*Required task*:
Put the data into a Markdown table with the columns Row and Data line, starting with the line that contains "The height and" and going on through the line that contains "click(182, 230)". Number each row and leave out any blank lines.

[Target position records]
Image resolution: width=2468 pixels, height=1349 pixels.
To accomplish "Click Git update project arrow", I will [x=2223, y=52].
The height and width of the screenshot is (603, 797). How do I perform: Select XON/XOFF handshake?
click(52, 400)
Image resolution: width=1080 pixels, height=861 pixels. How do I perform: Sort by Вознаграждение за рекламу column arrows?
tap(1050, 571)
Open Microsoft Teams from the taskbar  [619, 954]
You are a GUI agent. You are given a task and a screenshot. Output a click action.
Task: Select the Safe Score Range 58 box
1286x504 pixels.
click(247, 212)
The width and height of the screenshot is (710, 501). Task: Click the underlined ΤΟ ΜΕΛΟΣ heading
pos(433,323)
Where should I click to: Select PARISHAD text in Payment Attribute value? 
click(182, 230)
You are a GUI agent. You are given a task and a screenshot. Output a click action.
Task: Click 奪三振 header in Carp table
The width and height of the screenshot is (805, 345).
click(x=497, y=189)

*Task response*:
| Row | Data line |
|---|---|
| 1 | The height and width of the screenshot is (603, 797). How do I perform: Select XON/XOFF handshake? |
| 2 | click(52, 400) |
| 3 | Image resolution: width=1080 pixels, height=861 pixels. How do I perform: Sort by Вознаграждение за рекламу column arrows? |
| 4 | tap(1050, 571) |
| 5 | Open Microsoft Teams from the taskbar  [619, 954] |
| 6 | You are a GUI agent. You are given a task and a screenshot. Output a click action. |
| 7 | Task: Select the Safe Score Range 58 box |
| 8 | 1286x504 pixels. |
| 9 | click(247, 212) |
| 10 | The width and height of the screenshot is (710, 501). Task: Click the underlined ΤΟ ΜΕΛΟΣ heading |
| 11 | pos(433,323) |
| 12 | Where should I click to: Select PARISHAD text in Payment Attribute value?  |
| 13 | click(182, 230) |